Entries from a collection:
____
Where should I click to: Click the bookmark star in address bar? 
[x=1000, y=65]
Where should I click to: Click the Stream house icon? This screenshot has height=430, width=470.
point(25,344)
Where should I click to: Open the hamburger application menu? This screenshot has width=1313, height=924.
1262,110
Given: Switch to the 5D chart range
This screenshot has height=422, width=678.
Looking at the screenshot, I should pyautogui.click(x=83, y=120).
____
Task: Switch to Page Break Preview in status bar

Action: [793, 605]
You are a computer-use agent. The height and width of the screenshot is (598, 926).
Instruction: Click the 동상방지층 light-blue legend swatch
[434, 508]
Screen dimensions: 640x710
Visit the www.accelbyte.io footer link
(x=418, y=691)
____
**What this task involves**
Rewrite the material starting with the line that contains "Task: Switch to" and going on through the line that contains "(x=418, y=691)", replacing "footer link" with "header link" and leaving everything else unchanged.

**Answer to the task**
Task: Switch to Page Break Preview in status bar

Action: [793, 605]
You are a computer-use agent. The height and width of the screenshot is (598, 926).
Instruction: Click the 동상방지층 light-blue legend swatch
[434, 508]
Screen dimensions: 640x710
Visit the www.accelbyte.io header link
(x=418, y=691)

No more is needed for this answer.